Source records
══════

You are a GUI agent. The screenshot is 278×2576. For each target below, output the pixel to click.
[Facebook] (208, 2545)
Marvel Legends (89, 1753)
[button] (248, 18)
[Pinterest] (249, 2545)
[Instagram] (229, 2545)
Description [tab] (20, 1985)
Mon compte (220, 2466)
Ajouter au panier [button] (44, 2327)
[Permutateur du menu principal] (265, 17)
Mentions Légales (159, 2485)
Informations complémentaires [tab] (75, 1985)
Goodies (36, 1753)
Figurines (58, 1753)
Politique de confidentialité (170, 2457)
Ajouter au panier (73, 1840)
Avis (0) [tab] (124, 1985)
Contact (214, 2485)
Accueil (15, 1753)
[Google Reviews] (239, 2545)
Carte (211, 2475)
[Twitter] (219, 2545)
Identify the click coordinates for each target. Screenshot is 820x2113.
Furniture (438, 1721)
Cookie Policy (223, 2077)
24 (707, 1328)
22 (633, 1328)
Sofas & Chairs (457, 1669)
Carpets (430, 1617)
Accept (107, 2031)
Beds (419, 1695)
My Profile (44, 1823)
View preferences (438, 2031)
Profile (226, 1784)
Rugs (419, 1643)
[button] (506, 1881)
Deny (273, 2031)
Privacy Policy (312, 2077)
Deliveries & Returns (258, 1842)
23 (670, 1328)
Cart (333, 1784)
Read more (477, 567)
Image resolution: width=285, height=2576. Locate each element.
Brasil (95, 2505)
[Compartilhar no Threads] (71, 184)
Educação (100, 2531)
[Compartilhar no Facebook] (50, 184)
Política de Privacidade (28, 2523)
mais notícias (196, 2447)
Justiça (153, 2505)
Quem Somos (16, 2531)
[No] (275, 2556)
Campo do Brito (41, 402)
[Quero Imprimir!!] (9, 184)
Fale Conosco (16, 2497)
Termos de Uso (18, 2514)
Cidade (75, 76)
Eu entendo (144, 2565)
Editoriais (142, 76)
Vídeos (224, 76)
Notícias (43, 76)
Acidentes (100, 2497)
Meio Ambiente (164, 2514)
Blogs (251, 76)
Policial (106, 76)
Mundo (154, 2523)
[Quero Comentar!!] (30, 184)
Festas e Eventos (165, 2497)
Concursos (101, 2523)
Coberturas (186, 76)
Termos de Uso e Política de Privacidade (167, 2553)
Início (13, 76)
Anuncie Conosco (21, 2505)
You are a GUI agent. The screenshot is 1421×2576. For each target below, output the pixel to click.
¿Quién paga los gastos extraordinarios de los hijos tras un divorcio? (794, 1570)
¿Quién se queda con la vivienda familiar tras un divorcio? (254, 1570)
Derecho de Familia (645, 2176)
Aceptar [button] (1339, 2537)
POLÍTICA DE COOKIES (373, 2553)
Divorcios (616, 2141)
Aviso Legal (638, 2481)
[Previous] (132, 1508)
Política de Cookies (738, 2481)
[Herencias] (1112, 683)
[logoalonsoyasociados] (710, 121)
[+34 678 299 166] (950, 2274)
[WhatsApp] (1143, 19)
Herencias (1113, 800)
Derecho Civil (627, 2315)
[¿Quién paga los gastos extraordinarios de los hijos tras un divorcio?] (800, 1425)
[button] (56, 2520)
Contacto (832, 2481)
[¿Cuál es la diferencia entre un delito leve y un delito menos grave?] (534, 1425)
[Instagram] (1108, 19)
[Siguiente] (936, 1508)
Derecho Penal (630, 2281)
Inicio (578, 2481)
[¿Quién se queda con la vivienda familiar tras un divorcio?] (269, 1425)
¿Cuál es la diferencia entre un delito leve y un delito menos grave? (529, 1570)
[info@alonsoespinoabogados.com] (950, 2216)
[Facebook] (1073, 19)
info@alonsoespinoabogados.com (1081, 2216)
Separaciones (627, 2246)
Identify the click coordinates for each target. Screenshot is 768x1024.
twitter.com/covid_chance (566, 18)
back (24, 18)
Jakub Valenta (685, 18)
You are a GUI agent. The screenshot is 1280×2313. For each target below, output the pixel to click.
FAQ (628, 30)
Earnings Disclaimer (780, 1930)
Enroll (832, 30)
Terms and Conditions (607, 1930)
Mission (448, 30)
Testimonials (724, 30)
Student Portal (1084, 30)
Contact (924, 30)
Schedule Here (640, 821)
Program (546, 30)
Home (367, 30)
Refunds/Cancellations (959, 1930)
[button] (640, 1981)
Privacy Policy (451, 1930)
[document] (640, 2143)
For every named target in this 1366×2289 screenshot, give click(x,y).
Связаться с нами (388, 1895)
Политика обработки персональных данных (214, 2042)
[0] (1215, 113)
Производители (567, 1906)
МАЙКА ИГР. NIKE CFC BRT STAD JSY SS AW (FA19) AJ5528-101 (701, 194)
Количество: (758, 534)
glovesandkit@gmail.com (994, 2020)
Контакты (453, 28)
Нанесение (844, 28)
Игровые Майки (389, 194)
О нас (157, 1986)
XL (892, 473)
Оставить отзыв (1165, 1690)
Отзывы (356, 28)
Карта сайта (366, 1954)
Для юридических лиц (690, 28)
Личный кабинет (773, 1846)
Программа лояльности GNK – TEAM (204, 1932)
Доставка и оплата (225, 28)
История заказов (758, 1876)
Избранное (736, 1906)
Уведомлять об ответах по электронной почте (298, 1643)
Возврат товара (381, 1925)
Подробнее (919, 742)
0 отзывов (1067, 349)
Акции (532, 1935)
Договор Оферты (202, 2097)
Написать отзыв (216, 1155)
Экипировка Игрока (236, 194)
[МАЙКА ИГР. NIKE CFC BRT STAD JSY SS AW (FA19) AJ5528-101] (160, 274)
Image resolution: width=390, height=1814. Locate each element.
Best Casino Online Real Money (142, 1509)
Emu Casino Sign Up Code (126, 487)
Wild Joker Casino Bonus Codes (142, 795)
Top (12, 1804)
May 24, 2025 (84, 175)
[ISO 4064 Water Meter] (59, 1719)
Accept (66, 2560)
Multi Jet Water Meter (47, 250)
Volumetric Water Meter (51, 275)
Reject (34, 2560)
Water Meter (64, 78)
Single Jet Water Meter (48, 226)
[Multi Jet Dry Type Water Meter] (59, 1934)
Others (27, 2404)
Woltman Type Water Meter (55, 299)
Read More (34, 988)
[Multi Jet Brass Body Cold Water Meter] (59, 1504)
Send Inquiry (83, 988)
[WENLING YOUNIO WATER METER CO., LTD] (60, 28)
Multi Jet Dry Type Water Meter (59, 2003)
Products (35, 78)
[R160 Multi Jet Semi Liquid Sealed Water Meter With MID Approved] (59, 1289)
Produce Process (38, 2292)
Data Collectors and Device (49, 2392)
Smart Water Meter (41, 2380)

══════

## WORK TO COMPLETE
Report how many lines of the preceding records include "each". Output the number only.

## WRITTEN RESPONSE
7